__Assigned task__: Within the entries below, the lines from the one with "Image resolution: width=768" through the one with "The image size is (483, 412)." are to be set down exactly, both ends kept.
========================================
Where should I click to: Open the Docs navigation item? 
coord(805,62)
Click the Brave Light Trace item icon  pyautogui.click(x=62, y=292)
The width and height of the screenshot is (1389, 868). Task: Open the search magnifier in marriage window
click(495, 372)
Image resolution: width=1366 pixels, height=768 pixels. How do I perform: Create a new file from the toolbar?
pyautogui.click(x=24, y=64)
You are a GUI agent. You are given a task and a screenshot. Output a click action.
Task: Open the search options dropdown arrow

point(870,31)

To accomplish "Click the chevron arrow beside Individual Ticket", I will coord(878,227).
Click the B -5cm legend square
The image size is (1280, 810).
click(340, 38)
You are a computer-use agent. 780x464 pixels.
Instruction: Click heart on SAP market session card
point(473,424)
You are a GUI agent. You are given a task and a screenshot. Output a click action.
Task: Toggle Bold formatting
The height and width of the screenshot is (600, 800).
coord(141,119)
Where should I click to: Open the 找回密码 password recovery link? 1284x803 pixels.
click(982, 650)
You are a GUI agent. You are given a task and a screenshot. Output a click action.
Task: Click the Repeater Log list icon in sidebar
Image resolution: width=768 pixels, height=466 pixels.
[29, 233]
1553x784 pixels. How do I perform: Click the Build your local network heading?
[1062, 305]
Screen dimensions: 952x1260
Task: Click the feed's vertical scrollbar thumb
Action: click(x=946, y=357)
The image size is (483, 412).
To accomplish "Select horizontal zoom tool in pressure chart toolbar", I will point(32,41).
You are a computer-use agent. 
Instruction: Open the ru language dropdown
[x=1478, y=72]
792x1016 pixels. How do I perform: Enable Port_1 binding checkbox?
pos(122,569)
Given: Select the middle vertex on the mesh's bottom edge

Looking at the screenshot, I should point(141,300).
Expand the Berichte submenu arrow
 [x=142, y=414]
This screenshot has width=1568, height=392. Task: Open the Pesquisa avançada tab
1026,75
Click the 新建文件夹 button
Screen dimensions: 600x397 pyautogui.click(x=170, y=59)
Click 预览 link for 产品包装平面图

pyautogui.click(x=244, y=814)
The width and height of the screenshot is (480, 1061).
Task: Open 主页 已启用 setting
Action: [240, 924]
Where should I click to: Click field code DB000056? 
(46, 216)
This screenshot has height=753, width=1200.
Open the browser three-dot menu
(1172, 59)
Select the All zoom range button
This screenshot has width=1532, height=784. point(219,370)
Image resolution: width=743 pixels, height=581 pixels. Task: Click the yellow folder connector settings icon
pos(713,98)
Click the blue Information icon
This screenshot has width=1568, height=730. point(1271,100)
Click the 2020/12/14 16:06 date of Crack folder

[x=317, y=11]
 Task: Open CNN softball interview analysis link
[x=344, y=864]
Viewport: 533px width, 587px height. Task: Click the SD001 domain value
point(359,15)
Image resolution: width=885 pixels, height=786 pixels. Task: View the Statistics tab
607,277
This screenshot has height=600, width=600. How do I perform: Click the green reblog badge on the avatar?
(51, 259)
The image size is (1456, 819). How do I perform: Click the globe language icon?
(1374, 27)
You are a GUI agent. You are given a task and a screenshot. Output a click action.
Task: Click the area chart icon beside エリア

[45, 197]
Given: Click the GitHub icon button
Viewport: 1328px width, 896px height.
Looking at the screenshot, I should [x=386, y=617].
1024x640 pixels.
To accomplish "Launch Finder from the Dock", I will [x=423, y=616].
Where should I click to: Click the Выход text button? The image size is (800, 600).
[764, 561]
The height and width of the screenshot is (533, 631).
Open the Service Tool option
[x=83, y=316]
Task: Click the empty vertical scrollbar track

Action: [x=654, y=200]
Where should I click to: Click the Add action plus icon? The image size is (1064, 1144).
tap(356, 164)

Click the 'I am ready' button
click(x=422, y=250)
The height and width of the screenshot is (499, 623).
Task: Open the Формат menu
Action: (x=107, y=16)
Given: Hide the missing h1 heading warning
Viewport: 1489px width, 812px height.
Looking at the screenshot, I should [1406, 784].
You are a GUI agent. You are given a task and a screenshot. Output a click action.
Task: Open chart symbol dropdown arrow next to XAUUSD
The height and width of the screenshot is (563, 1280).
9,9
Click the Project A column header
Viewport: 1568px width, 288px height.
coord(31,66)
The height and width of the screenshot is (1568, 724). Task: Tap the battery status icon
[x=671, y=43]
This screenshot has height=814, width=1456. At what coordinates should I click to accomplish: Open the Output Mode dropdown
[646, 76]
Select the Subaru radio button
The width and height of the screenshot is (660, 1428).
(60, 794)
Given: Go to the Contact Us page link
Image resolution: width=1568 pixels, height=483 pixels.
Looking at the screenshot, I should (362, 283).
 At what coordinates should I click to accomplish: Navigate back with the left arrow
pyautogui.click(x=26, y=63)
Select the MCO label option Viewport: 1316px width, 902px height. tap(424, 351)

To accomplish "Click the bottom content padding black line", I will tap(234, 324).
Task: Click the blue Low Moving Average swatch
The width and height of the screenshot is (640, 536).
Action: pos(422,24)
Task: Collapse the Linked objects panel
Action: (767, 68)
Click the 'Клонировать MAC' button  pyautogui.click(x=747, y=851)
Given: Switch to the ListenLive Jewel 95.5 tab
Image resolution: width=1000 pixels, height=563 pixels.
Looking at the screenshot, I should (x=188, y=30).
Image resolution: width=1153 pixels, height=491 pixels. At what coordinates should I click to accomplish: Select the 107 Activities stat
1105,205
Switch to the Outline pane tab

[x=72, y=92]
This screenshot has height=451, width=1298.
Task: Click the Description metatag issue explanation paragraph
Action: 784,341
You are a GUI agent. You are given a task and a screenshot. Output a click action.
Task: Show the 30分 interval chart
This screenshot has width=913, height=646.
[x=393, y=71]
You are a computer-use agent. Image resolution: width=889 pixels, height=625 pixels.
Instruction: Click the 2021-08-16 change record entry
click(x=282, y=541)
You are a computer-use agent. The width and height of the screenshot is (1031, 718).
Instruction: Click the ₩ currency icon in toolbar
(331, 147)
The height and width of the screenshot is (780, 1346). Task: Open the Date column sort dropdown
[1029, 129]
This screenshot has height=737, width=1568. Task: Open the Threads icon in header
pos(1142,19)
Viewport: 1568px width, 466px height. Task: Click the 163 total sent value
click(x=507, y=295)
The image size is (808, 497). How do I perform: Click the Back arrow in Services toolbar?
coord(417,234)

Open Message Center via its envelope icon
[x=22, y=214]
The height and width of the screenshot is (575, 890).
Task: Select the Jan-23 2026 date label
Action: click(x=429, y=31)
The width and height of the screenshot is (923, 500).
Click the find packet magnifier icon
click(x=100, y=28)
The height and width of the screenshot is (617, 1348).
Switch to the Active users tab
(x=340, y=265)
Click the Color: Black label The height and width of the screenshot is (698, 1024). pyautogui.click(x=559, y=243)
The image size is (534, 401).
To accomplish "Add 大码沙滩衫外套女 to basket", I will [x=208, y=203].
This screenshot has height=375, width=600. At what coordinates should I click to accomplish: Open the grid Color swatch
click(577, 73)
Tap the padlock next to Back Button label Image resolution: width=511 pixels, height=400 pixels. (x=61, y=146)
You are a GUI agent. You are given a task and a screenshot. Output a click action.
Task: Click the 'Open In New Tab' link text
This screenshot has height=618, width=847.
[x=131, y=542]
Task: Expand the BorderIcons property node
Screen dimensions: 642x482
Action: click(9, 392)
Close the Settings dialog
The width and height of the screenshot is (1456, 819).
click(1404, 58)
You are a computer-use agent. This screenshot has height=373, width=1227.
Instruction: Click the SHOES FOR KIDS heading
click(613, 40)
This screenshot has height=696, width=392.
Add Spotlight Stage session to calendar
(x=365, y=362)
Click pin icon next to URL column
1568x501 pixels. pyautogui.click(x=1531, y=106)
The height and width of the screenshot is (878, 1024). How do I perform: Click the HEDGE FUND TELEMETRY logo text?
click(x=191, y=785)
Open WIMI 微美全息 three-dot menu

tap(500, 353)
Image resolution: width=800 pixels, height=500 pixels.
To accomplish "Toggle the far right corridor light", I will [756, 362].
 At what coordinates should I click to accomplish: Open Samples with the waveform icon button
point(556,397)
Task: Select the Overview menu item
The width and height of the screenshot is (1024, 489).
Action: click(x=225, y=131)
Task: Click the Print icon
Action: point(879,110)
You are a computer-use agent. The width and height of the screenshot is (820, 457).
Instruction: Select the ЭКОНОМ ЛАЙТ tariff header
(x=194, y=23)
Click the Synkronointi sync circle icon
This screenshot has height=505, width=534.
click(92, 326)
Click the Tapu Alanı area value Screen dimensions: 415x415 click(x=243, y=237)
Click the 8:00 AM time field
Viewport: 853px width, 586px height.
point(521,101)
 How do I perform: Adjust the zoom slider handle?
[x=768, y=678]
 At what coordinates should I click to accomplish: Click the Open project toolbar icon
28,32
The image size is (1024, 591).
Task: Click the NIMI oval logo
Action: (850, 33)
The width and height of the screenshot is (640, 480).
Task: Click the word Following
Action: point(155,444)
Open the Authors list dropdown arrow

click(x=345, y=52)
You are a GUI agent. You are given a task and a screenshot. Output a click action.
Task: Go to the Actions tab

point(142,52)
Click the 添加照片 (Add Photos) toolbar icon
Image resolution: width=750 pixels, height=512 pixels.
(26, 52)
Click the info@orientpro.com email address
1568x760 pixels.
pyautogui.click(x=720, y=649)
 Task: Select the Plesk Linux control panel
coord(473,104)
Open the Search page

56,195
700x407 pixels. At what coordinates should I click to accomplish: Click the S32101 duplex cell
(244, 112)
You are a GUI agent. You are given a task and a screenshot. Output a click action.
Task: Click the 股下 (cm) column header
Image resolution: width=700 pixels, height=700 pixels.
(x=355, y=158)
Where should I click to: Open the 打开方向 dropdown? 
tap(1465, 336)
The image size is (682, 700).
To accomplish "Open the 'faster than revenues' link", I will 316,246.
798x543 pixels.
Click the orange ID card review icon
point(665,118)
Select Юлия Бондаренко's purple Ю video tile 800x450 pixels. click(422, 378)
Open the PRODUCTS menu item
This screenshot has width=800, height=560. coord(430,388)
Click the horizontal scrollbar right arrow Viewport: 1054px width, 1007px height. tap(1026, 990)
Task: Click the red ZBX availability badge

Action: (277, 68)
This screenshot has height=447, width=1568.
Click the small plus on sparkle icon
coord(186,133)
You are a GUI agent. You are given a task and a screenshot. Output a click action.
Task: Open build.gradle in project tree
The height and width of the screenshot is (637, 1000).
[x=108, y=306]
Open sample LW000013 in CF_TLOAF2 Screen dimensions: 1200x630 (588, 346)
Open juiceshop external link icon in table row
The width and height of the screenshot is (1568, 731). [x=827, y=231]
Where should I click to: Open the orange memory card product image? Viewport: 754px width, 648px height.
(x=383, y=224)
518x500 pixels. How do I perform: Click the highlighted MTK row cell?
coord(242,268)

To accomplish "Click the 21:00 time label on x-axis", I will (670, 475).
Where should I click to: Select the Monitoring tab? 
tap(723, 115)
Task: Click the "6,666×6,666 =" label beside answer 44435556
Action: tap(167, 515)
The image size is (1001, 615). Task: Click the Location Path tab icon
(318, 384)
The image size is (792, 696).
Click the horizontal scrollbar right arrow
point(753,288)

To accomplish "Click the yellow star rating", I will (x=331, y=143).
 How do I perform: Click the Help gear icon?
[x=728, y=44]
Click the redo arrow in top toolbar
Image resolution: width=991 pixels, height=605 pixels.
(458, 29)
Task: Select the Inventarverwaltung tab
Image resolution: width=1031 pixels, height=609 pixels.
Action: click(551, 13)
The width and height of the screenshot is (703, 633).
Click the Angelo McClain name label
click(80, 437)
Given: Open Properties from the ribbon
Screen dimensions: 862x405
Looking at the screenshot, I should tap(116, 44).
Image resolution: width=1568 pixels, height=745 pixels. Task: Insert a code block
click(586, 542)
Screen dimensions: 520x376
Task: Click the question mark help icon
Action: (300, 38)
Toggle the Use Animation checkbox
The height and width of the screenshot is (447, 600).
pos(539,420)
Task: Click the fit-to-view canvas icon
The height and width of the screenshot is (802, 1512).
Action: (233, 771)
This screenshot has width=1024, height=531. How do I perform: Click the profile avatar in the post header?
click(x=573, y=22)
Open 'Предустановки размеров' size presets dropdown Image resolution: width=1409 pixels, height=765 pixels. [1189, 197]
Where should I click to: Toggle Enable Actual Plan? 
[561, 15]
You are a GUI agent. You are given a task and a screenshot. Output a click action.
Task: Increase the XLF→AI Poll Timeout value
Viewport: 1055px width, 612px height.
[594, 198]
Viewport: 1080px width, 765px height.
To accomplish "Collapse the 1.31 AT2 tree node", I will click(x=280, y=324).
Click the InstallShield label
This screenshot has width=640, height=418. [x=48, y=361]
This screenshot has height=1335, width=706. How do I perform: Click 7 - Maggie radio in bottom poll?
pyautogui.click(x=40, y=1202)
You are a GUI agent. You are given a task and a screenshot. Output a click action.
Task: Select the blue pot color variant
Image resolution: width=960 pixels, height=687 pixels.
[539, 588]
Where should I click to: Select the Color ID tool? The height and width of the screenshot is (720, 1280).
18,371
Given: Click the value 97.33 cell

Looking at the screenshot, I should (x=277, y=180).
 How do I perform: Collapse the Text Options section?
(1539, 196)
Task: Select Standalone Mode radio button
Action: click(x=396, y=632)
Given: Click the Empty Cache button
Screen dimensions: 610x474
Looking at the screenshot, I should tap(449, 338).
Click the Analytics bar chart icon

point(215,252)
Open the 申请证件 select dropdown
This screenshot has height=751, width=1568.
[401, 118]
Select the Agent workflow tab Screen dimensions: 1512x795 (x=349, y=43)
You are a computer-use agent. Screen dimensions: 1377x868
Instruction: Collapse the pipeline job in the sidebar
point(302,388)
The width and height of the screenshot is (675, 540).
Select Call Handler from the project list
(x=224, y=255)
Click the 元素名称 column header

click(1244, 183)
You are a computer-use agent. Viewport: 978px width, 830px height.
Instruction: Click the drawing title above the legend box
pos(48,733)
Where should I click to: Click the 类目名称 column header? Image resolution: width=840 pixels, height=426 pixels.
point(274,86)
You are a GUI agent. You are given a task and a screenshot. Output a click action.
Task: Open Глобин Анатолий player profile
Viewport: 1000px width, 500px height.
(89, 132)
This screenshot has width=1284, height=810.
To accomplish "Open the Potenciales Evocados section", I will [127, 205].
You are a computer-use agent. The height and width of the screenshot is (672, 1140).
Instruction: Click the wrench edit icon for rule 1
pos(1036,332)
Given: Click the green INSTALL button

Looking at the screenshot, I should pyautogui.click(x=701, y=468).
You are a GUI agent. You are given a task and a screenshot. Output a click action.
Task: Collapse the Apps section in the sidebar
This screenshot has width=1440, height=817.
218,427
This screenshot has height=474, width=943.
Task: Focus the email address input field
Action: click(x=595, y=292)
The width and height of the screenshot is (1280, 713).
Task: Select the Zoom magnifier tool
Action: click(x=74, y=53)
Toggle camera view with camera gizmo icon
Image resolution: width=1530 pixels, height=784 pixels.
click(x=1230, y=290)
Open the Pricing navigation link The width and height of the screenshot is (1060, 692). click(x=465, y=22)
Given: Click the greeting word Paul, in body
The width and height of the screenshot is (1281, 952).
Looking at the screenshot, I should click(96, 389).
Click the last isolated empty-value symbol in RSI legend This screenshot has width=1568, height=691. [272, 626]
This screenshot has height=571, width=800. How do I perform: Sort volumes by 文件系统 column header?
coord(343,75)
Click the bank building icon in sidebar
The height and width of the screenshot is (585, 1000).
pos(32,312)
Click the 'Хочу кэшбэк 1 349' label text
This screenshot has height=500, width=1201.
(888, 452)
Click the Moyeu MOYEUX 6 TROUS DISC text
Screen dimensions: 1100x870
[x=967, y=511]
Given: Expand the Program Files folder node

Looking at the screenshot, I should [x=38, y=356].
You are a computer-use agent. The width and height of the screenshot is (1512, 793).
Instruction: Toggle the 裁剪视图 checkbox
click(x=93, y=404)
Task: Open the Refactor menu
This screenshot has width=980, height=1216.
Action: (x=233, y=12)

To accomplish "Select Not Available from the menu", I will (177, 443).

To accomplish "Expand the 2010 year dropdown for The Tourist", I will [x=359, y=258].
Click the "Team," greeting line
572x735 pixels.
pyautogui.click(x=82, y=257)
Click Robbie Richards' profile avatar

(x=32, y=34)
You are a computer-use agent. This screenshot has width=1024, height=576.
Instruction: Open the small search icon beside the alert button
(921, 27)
========================================
__Problem solution__:
Image resolution: width=768 pixels, height=466 pixels.
[29, 233]
1553x784 pixels. How do I perform: Click the Build your local network heading?
[1062, 305]
Screen dimensions: 952x1260
Task: Click the feed's vertical scrollbar thumb
Action: click(x=946, y=357)
The image size is (483, 412).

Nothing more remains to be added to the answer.